◆ **Task input**
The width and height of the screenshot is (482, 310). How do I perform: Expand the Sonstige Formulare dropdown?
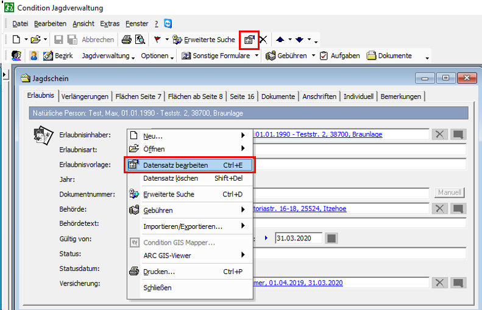coord(221,56)
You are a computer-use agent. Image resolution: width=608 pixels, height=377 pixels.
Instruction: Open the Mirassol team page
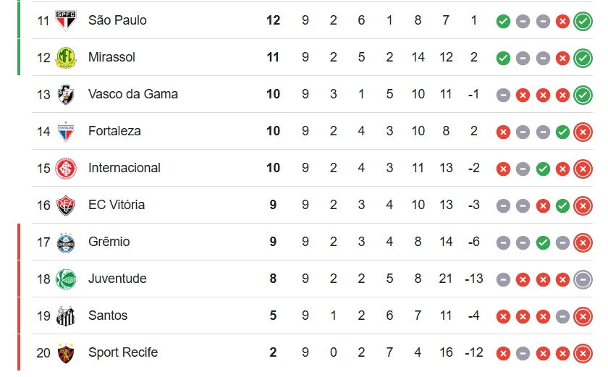[111, 57]
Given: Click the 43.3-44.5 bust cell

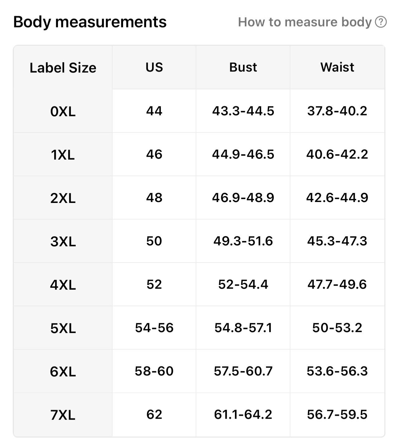Looking at the screenshot, I should coord(243,111).
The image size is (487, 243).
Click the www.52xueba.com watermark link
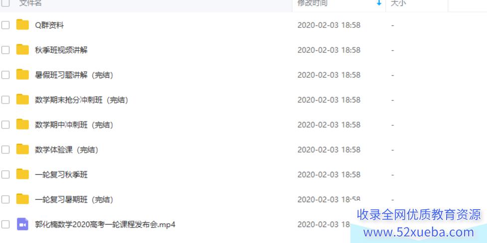[419, 232]
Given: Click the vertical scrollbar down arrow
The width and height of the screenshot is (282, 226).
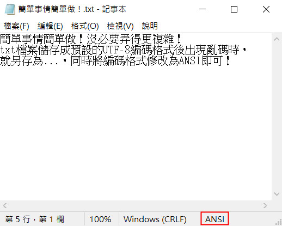Looking at the screenshot, I should tap(277, 194).
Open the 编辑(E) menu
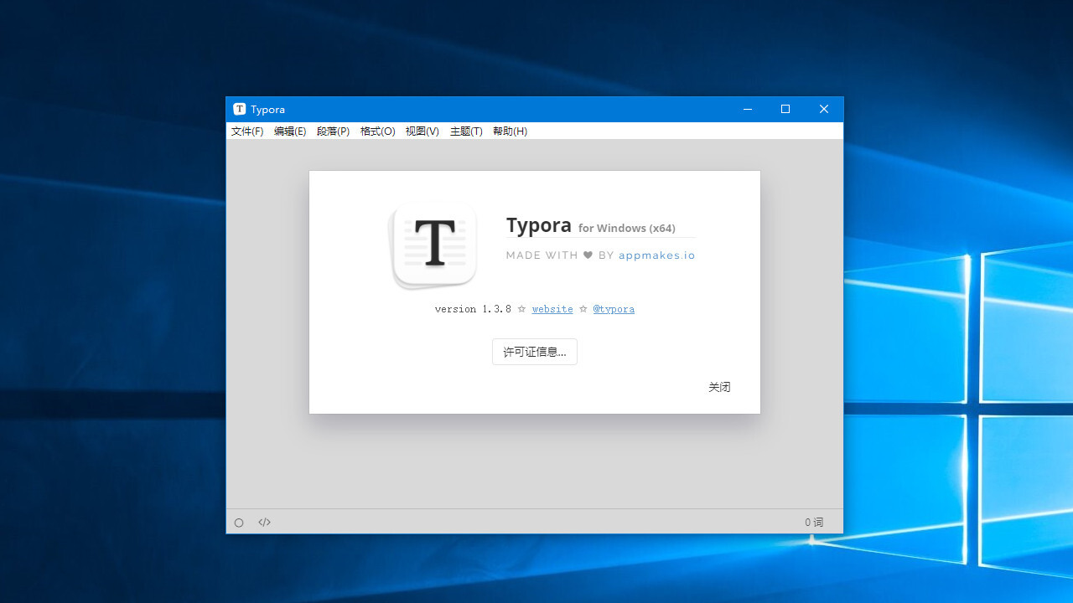 tap(290, 131)
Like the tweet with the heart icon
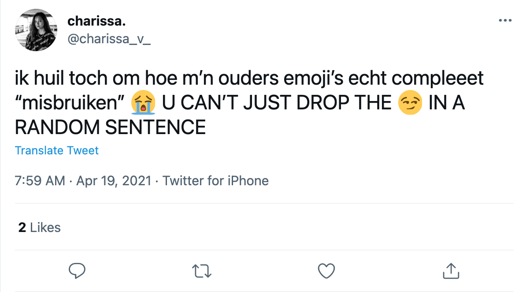Viewport: 526px width, 292px height. point(326,270)
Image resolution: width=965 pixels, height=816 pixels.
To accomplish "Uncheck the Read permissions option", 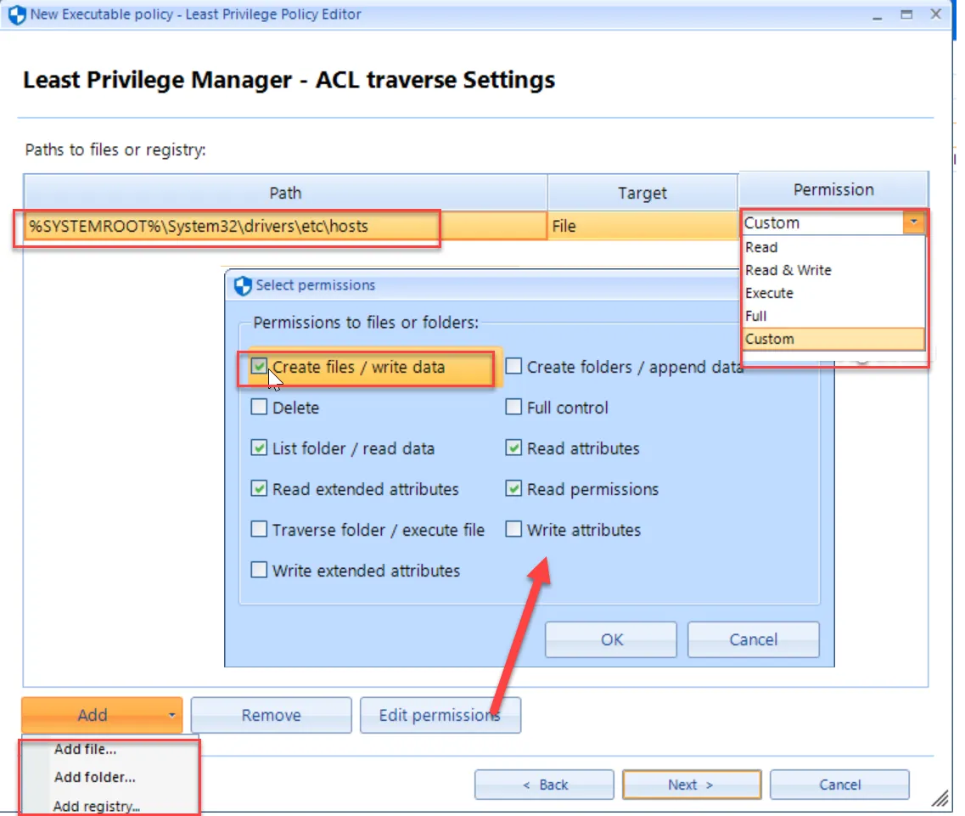I will pos(513,489).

◆ **What you will do**
Starting from the first line of the entries above, print each line exactly until the line containing "The image size is (487, 243)." has been printed, and skip the pictures.

◆ **Output**
The width and height of the screenshot is (482, 310). How do I perform: Expand the Sonstige Formulare dropdown?
coord(221,56)
You are a computer-use agent. Image resolution: width=608 pixels, height=377 pixels.
Instruction: Open the Mirassol team page
[111, 57]
Given: Click the 43.3-44.5 bust cell

Looking at the screenshot, I should coord(243,111).
The image size is (487, 243).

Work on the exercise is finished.